* **Reading text**
This time of year with so many hunters gearing up for hunting season, their customer service tends to be overwhelmed with requests for help so it may take extra time working with them.

Best of luck to you in replacing yours.


----------



## papachaz (Aug 27, 2012)

I called today and ordered the replacement. they will charge you shipping too. and the lady I talked to didn't like it when I asked if all their products are engineered to fail somehow after the warranty expires. I told her it was obvious with their camera's judging by the tens of thousands of reports on it on the internet.....maybe that's why she waived the shipping for me....said i'd get my new display in a week or so, shipped fedex ground. the last dime of my money I'll ever spend with moultrie, I can assure you that


----------



## imkevdog (Aug 27, 2012)

i have sent back 7 cameras they say they can not fix but will sell me a new one.i have 2 left and the display is going on one and the other will only work with outside power source wont run on the batteries im stuck with gps unit i never got to use camera died before i got to use.will never buy another,i even had to repair the 25 gal boomless sprayer i ordered from them,didnt work when delivered


----------



## papachaz (Sep 6, 2012)

i got my new display and got it installed. I can see how the old one failed now that I have it out, and the new one definitely looks like it's made better. so far, it's working although when I turned it on I got a bunch of zeros on the display, turned it off and back on and it came back on the setup screen.

I'm definitely done with moultrie, that's for sure


----------



## Elmo (Sep 6, 2012)

I replaced mine. It took may be twenty minutes tops! Everything is plug ins. Nothing but some screw drivers are needed.


----------

* **Data records**

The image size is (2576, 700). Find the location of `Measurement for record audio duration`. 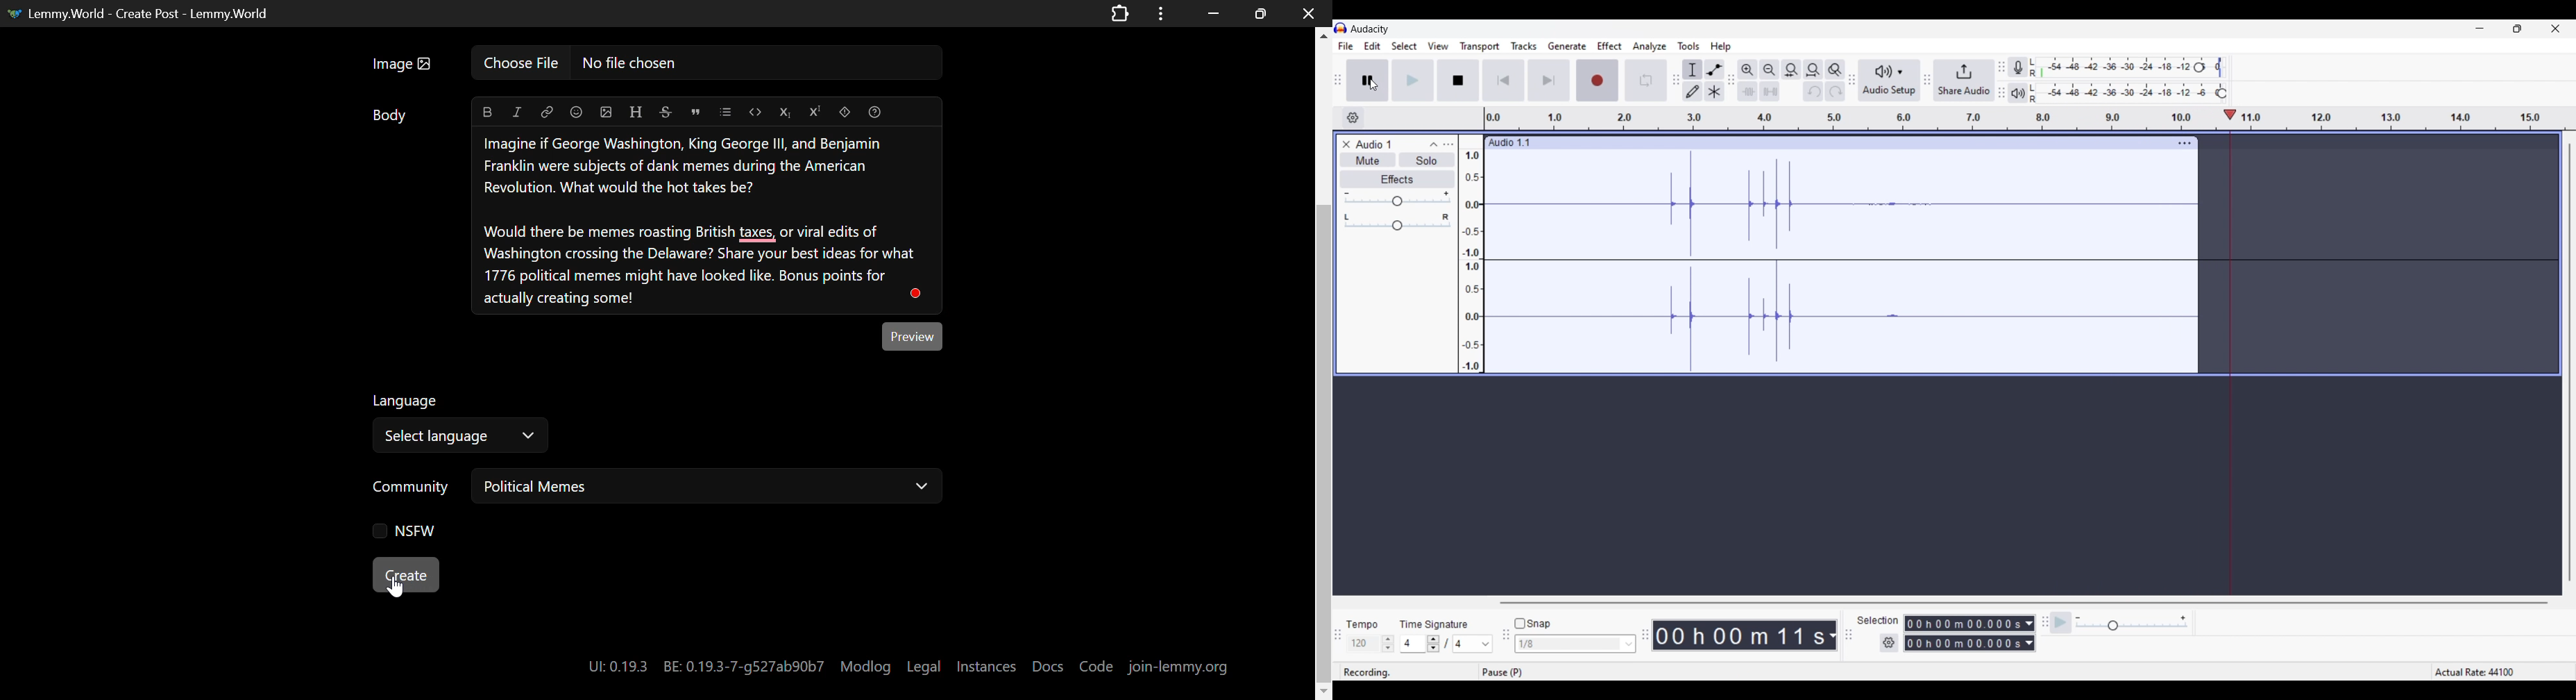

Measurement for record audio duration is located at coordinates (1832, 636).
---
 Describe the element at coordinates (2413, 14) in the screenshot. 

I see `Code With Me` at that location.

* **Exercise instructions**
Copy word for word the part of the forum thread above from "This time of" up to and including "working with them.".

* **Response for this exercise**
This time of year with so many hunters gearing up for hunting season, their customer service tends to be overwhelmed with requests for help so it may take extra time working with them.